25 Maar de kinderen van Dan zeiden tot hem: Laat uw stem bij
ons niet horen, opdat niet misschien mannen, van bitteren gemoede, op u
aanvallen, en gij uw leven verliest, en het leven van uw huis.
26 Alzo gingen de kinderen van Dan huns weegs; en Micha, ziende,
dat zij sterker waren dan hij, zo keerde hij om, en kwam weder tot zijn huis.
27 Zij dan namen wat Micha gemaakt had, en den priester, die
hij gehad had, en kwamen te Lais, tot een stil en zeker volk, en sloegen hen
met de scherpte des zwaards, en de stad verbrandden zij met vuur.
28 En er was niemand, die hen verloste; want zij was verre van
Sidon, en zij hadden niets met enigen mens te doen; en zij lag in het dal, dat
bij Beth-Rechob is. Daarna herbouwden zij de stad, en woonden daarin.

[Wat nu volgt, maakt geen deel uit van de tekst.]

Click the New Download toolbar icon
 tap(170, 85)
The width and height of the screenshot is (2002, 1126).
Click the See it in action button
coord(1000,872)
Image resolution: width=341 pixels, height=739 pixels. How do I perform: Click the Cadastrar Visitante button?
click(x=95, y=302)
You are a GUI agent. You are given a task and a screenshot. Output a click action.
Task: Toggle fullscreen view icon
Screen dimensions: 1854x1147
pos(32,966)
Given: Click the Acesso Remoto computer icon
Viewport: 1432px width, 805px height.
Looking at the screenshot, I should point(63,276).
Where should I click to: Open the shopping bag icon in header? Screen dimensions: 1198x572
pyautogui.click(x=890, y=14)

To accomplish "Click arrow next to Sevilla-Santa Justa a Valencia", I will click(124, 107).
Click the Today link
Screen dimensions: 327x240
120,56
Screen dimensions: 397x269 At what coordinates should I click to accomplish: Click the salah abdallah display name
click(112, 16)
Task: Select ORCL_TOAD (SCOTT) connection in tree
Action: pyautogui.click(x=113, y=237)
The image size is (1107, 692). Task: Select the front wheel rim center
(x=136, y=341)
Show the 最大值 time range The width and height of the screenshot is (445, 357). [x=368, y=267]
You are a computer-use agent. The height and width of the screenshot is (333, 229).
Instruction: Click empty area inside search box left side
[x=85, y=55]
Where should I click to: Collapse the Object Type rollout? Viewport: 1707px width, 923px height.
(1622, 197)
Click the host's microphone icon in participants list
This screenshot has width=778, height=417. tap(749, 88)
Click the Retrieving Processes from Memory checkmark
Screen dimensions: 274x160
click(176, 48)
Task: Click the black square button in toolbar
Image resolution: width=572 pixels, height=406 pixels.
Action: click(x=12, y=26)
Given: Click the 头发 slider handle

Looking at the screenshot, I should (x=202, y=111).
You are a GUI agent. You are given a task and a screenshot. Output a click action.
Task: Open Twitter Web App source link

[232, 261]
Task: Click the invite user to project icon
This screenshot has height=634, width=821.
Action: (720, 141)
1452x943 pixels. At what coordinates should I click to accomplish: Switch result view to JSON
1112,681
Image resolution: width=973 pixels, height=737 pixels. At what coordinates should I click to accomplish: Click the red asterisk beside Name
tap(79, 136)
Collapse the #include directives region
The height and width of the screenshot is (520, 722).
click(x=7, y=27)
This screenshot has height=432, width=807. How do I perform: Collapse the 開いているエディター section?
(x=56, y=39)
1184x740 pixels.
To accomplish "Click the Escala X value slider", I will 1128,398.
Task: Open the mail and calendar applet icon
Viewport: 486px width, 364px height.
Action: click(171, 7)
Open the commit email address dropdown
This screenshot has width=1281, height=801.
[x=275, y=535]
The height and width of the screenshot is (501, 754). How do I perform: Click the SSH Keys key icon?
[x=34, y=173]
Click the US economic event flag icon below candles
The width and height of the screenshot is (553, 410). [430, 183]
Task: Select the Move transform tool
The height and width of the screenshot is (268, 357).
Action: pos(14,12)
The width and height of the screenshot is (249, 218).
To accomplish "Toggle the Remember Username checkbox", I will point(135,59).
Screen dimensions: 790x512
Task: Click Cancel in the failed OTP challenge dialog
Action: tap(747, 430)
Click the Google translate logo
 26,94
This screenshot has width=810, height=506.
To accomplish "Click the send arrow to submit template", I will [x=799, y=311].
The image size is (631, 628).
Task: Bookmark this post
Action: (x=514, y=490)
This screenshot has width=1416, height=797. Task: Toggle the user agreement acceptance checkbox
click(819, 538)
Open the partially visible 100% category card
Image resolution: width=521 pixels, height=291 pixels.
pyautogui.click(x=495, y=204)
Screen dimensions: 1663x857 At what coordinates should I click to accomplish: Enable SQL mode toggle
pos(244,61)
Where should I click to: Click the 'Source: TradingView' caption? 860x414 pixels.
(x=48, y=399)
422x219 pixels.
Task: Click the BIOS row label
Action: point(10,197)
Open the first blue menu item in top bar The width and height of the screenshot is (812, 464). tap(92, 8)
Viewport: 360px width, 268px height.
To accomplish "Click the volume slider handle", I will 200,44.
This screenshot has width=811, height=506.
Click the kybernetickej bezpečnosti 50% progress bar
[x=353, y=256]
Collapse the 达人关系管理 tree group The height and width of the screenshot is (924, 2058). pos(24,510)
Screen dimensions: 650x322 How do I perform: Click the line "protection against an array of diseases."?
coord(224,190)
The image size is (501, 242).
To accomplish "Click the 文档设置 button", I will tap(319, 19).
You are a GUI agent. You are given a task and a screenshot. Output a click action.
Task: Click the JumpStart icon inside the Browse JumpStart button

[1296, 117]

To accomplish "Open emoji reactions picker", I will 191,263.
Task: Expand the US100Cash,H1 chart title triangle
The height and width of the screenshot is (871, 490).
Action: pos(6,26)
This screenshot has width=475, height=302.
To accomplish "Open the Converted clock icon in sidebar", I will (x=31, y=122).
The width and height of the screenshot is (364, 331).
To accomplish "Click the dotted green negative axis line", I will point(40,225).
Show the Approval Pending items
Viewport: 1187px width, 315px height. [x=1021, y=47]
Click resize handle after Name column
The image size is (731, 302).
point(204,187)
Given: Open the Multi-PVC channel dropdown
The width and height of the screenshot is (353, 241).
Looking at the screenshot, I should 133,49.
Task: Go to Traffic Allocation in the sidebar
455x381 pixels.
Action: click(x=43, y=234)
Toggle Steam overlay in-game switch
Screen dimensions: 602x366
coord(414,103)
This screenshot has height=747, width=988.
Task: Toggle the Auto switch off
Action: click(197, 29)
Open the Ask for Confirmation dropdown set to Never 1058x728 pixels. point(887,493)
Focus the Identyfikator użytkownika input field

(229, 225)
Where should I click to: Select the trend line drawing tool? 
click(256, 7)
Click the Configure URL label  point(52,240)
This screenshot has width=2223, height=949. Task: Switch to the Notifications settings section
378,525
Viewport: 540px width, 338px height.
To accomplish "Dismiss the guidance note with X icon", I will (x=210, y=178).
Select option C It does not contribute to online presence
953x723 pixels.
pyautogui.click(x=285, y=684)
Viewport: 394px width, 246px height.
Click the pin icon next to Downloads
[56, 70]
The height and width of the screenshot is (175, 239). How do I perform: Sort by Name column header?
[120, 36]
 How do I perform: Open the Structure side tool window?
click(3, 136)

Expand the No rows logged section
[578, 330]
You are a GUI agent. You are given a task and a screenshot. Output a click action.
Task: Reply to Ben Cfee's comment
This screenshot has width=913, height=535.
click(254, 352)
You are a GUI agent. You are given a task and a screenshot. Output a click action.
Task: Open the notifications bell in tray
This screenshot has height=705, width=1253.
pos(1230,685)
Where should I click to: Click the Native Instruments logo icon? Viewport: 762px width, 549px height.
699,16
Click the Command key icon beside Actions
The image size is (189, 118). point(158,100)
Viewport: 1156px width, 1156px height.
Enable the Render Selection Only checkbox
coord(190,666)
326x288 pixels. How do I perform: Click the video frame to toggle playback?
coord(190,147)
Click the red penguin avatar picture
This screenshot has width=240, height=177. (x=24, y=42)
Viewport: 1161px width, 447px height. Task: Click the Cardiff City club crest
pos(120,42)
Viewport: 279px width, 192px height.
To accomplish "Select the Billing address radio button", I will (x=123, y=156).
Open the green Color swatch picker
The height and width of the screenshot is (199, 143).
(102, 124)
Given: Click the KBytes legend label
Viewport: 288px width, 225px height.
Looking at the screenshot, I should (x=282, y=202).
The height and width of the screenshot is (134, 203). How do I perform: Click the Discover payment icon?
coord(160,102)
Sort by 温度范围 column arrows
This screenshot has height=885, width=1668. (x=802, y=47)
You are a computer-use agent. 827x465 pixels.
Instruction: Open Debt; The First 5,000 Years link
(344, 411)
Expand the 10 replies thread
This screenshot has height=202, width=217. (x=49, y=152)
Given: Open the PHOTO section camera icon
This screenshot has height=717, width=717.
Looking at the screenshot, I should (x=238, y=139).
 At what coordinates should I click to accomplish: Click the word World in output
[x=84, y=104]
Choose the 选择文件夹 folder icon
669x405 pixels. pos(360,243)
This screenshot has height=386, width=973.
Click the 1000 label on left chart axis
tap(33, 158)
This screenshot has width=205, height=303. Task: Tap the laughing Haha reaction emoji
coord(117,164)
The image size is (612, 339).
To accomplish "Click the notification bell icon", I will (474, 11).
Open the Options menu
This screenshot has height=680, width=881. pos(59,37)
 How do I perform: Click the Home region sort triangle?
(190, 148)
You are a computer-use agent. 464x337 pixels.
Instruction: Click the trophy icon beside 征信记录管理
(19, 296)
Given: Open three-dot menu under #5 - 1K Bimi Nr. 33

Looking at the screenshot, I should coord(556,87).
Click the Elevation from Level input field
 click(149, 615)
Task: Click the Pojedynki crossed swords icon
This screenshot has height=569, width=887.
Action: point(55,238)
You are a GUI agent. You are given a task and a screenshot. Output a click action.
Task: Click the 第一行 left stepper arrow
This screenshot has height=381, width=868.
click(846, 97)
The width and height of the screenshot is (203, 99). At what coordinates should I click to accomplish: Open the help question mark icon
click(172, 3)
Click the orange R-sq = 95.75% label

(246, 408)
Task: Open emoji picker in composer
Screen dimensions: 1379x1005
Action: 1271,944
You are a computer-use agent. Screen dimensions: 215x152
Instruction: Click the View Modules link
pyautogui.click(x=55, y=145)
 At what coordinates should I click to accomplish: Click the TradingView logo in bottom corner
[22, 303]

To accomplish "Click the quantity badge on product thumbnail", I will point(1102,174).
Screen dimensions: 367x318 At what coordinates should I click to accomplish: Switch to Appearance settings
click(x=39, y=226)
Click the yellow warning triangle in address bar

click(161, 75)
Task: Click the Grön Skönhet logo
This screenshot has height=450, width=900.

29 En zij noemden den naam der stad Dan, naar den naam huns
vaders Dan, die aan Israel geboren was; hoewel de naam dezer stad te voren Lais
was.
30 En de kinderen van Dan richtten voor zich dat gesneden
beeld op; en Jonathan, de zoon van Gersom, den zoon van Manasse, hij en zijn
zonen waren priesters voor den stam der Danieten, tot den dag toe, dat het land
gevankelijk is weggevoerd.
31 Alzo stelden zij onder zich het gesneden beeld van Micha,
dat hij gemaakt had, al de dagen, dat het huis Gods te Silo was.